▶ _Reading passage_
= = =
The Aberfan pit heap disaster, 1966



The pit heap disaster that happened in the village of Aberfan on 21st October 1966 was one that shocked the nation, especially because most of the victims were young children.

Disaster in South Wales

I can still remember the profound sense of shock that the whole United Kingdom felt on 21st October 1966 when part of a colliery slag heap slid down a hillside and smashed into houses and a school in the South Wales village of Aberfan, killing 116 children and 28 adults. I was still at school, and the thought of being in one’s classroom one minute and smothered to death under tons of slurry the next gave rise to a sense of horror that has never left me. Fortunately, the lessons that were learned from the Aberfan disaster have prevented anything similar happening again in this country.

Aberfan and its pit heaps

Aberfan is a small village in the valley of the River Taff, five miles south of Merthyr Tydfil in the central part of what was once the South Wales coalfield. The Taff is one of several rivers that have carved out parallel valleys along which the pit villages were built, strung out in an approximate north-south direction. Between the valleys are bare, steep-sided hills, and it was on these hills that the waste material from centuries of coalmining was piled in vast artificial hills that dominated the towns and villages below.

The danger posed by these heaps had been noted several years before the disaster, and in particular the practice of the National Coal Board in authorising the dumping of slurry from the Merthyr Vale Colliery on top of the existing tip to the rear of Pantglas School, on Moy Road, Aberfan. Engineers from the local authority had noted the fluid nature of the slurry and warned that, under wet conditions, it was unlikely to stay in place on such a steep slope. However, no action was taken and slurry continued to be added to the heap.

The moving heap

The days before the disaster had been wet, although 21st October was dry and sunny up on the hills, albeit foggy in the valley. Shortly after 9.00am, as the men up on the slag heap added another load, the point was reached where the heap crossed the line of stability and a huge mass of slurry broke away. The men were unable to warn anyone of the slide because it broke the telephone line that was their only means of communication. They could only watch helplessly as the slurry headed off down the mountainside into the fog that shrouded Aberfan.
= = =
▶ _Records of locating words and on-page elements_
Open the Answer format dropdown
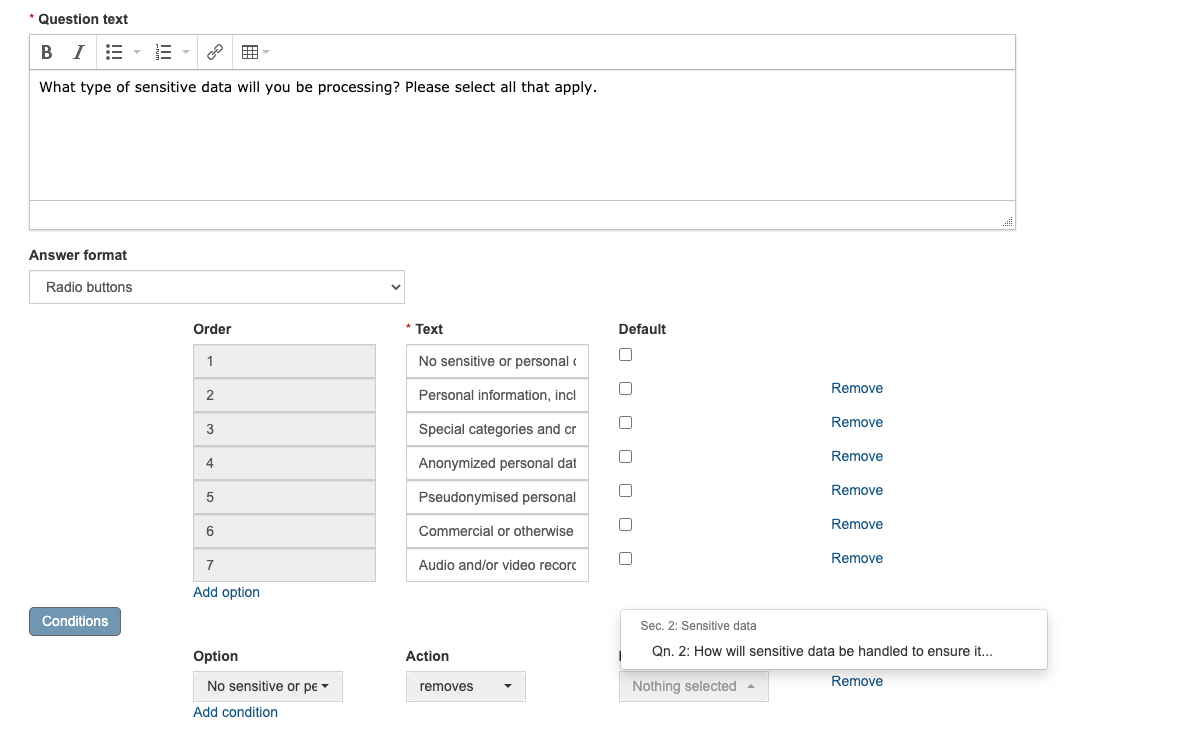This screenshot has width=1179, height=739. pyautogui.click(x=217, y=287)
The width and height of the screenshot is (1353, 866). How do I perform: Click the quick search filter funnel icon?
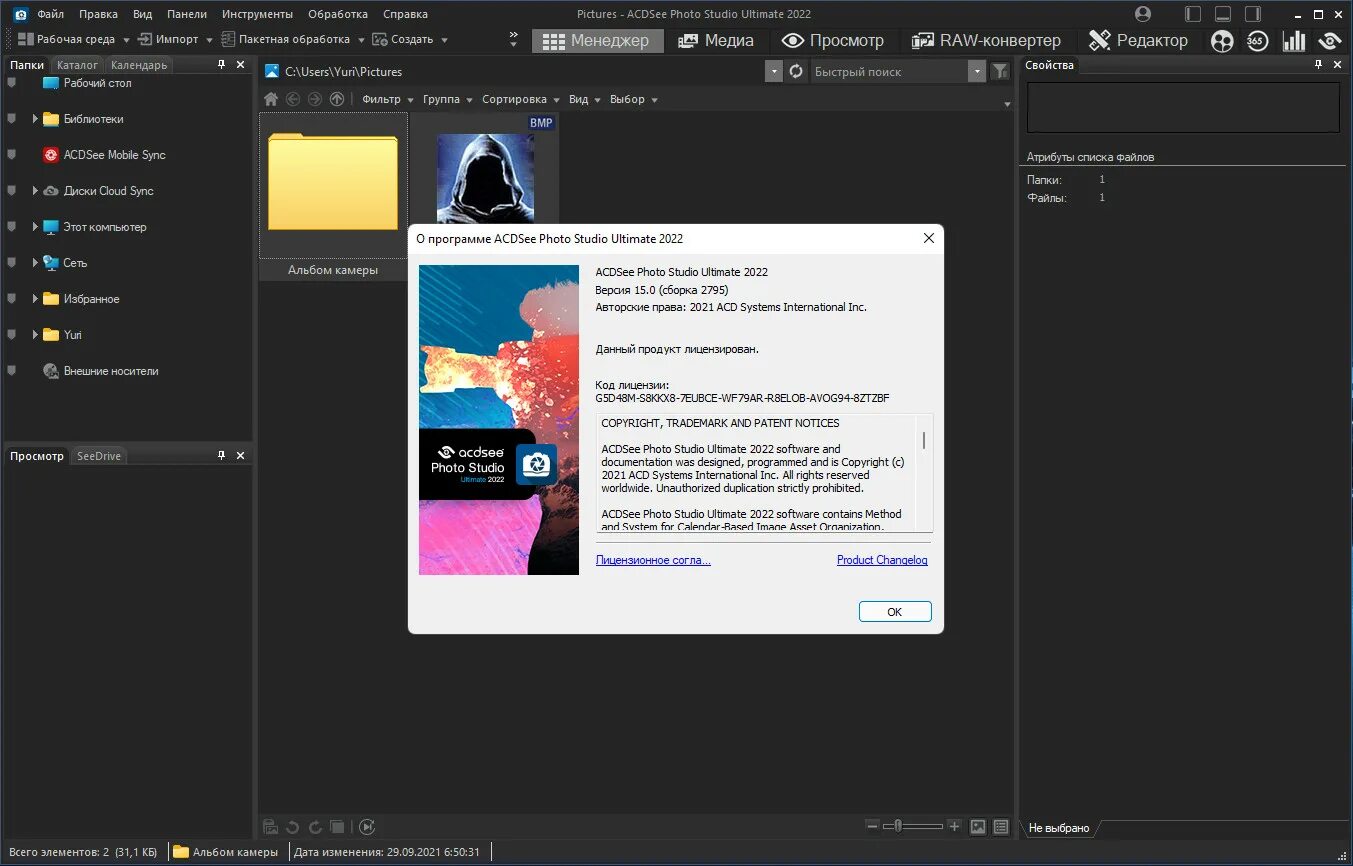(999, 71)
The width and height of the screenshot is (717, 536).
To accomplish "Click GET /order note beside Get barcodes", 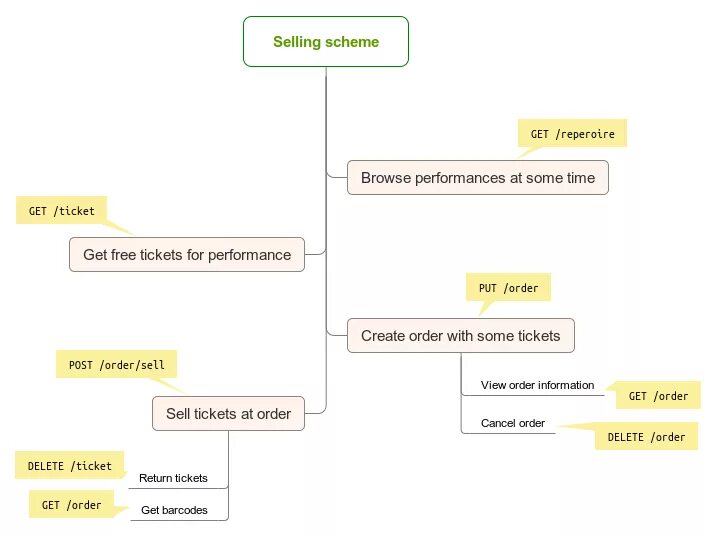I will (71, 505).

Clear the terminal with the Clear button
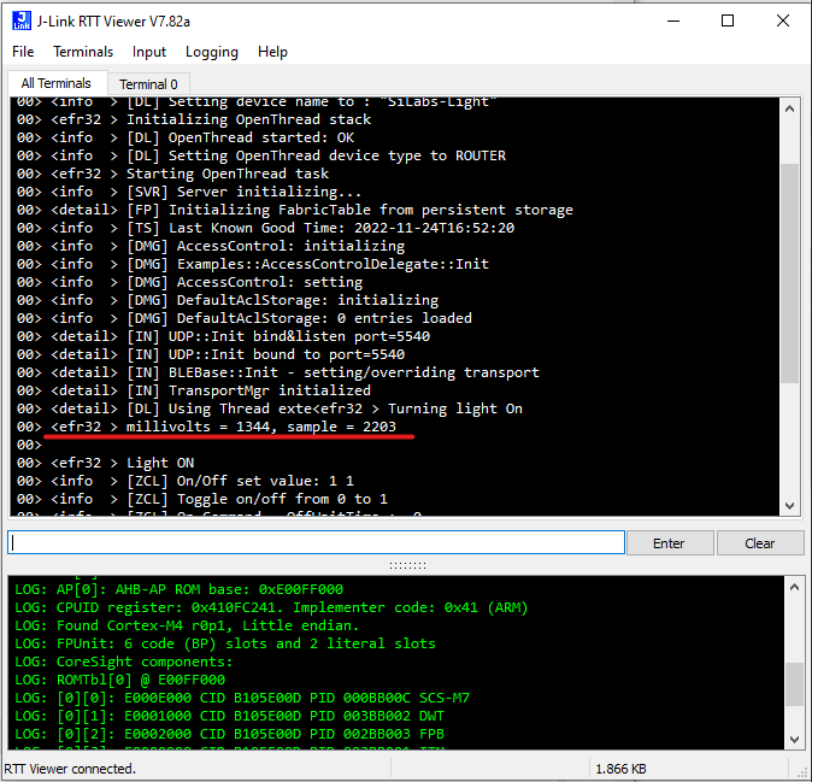(x=760, y=543)
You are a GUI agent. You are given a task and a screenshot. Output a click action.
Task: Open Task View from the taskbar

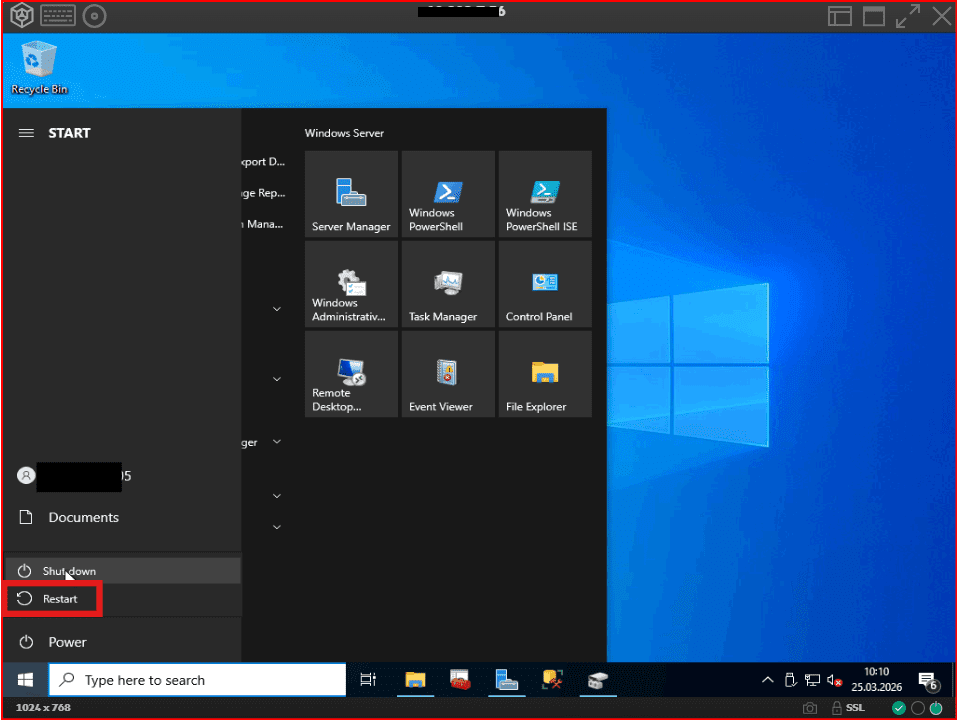(368, 680)
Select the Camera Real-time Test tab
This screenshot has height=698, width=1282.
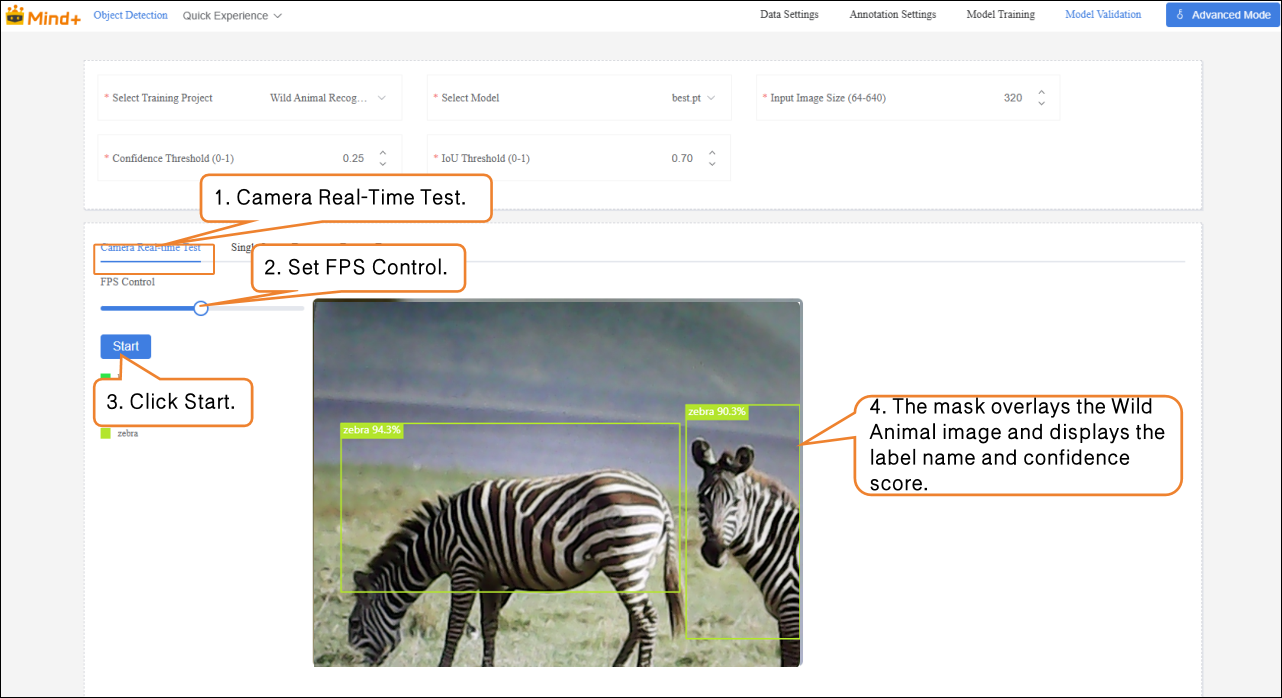coord(150,248)
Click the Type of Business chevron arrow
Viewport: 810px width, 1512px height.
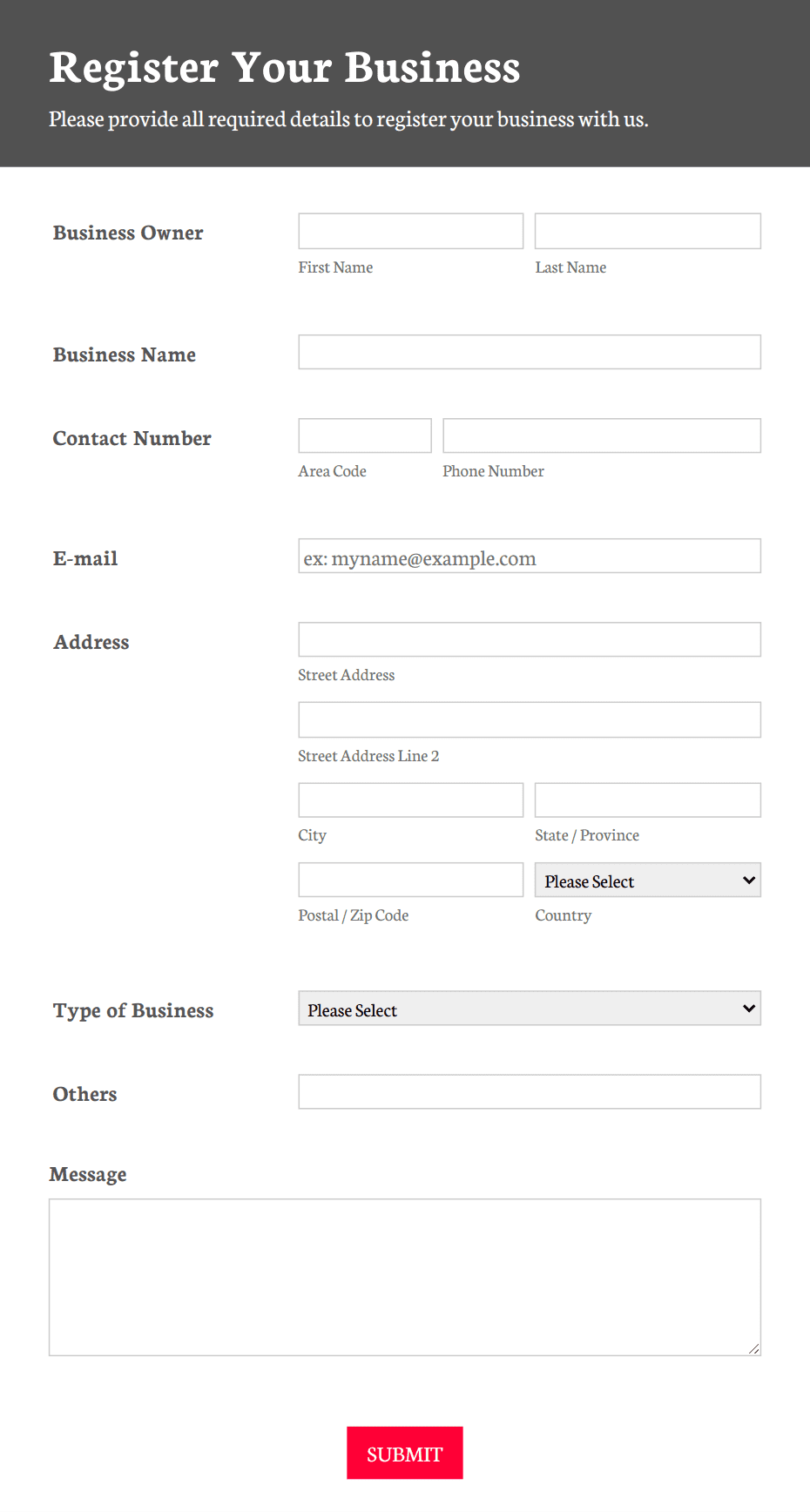pyautogui.click(x=747, y=1008)
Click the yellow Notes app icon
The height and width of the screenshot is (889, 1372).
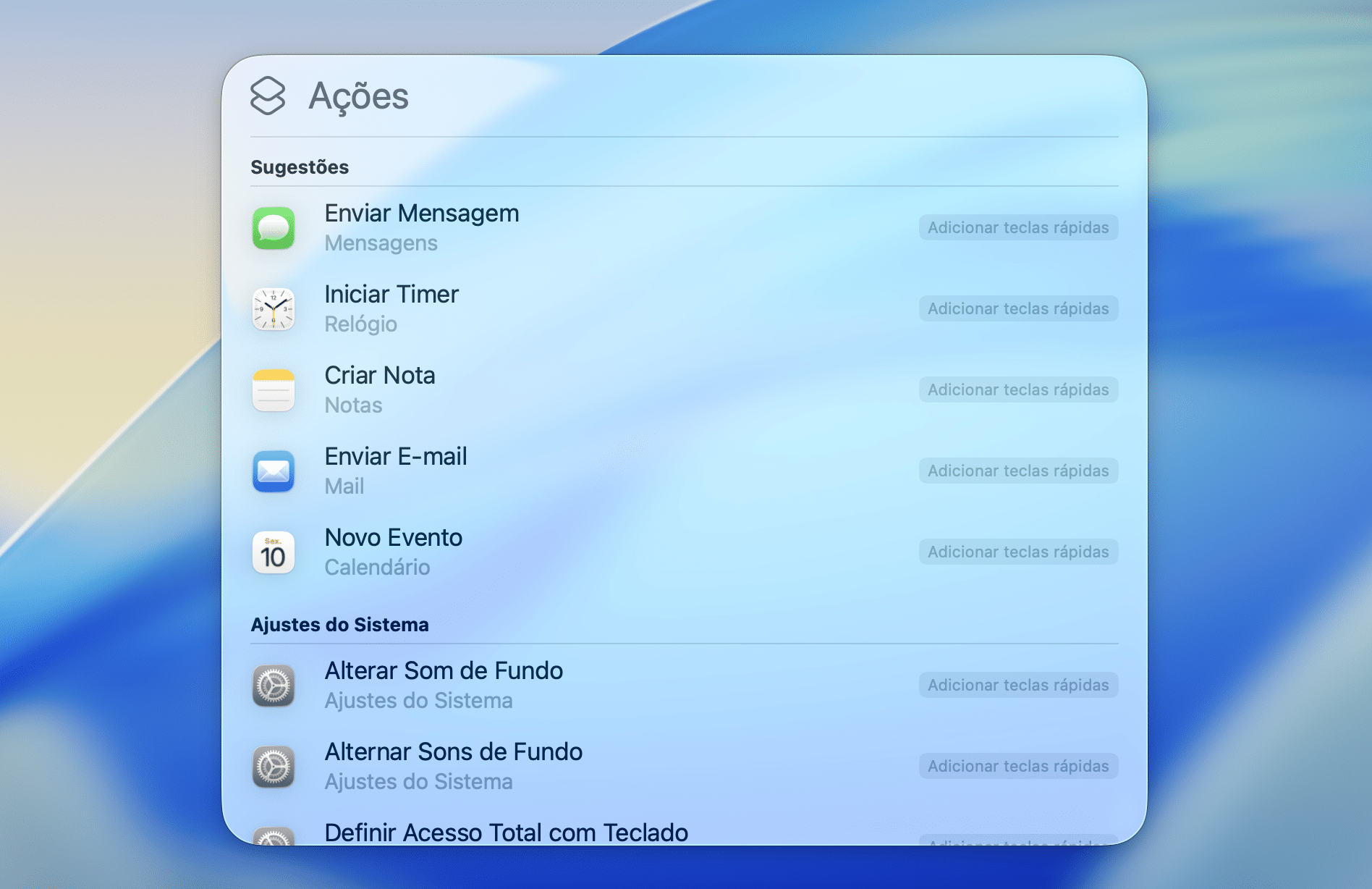coord(274,390)
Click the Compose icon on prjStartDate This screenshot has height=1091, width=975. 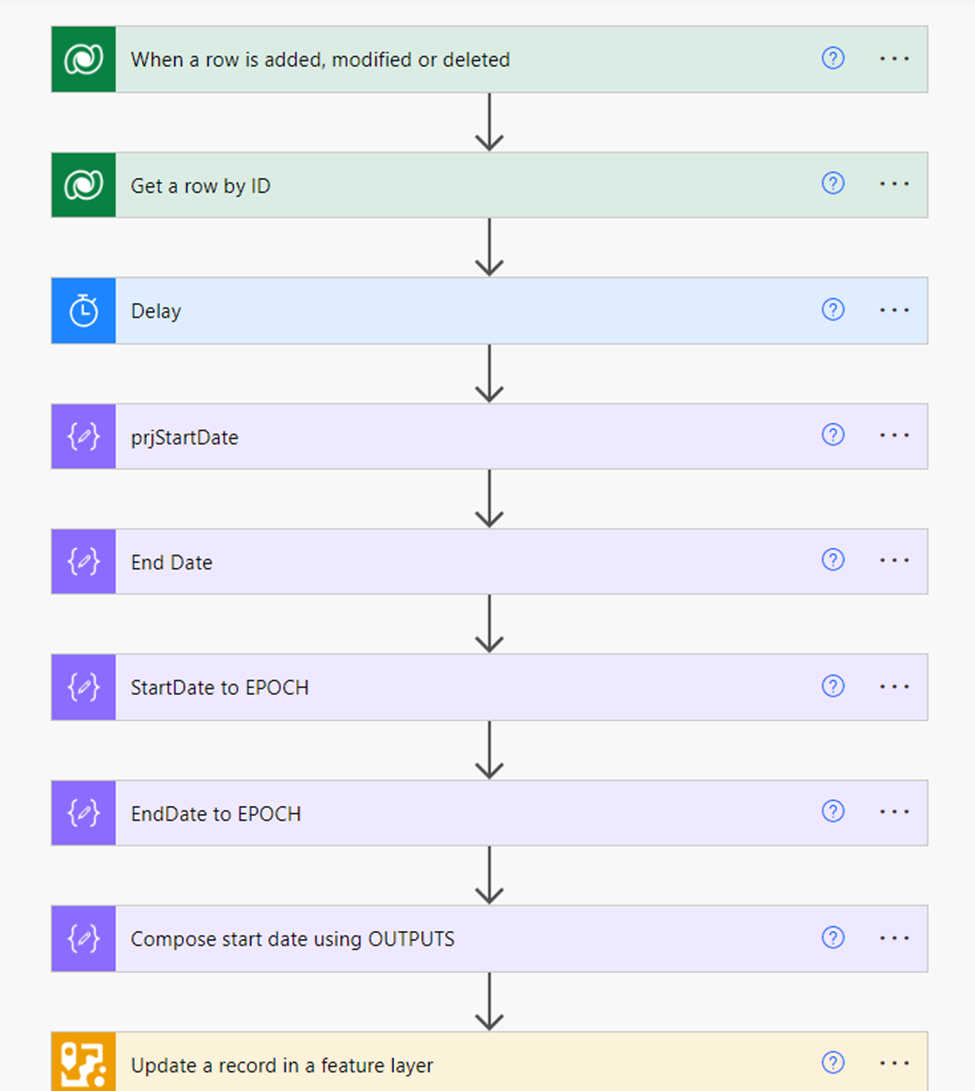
= = =
▶ _Written tasks_
a. In the account of the Aberfan disaster, why could the men on the slag heap not warn anyone of the slide?
b. Pick up the account of the Aberfan disaster after its final sentence and keep writing.
The rows have nothing to do with the account of the Aberfan disaster.

▶ _Results in order_
a. The slide broke the telephone line that was their only means of communication.

b.
Down below, the children at Pantglas Junior School had just returned to their classrooms after morning assembly, and the teachers were telling their charges to settle down and get their books ready, when a terrible rumbling noise was heard. Very few of the school’s occupants knew what was happening before the slurry hit the single-storey school and caved in the back wall, burying much of the interior up to the level of the roof. Some of the children instinctively hid under their desks and some survived because of this, but many were not so lucky. Hardly anyone survived from the classrooms at the back of the school.

As well as the school, some twenty houses in Moy Road were also hit, as was a farm cottage in the path of the slide that was carried away with all its inhabitants. Most of the 28 adults who died were in these houses and the cottage.

Rescue attempts and the aftermath

When the slurry stopped sliding there was silence at first as the survivors looked on in shock and horror at what had happened. Then there began a desperate effort to dig people out of the slurry, particularly from the villagers who rushed to the school as soon as they were aware of what had happened. Many of them had, not long before, left their own children at the school and had just got home when they heard the terrible rumbling as the slurry bore down on them through the mist.

The would-be rescuers had only their bare hands for tools as they scrambled through the mess to try to reach those buried underneath. There were a few successful rescues but very few; after 11.00 that morning there were only dead bodies to be found.

The 116 children who died (together with five of their teachers) were about half of the school’s total number. They therefore represented a substantial portion of the village’s next generation. Many of their fathers were underground in the pit at the time of the disaster, and their profound shock at being told the news was to affect many for the rest of their lives. They had always imagined that they were the ones at risk of sudden death, and the cruel irony that it was the waste product of their industry that had killed their children was extremely hard to bear.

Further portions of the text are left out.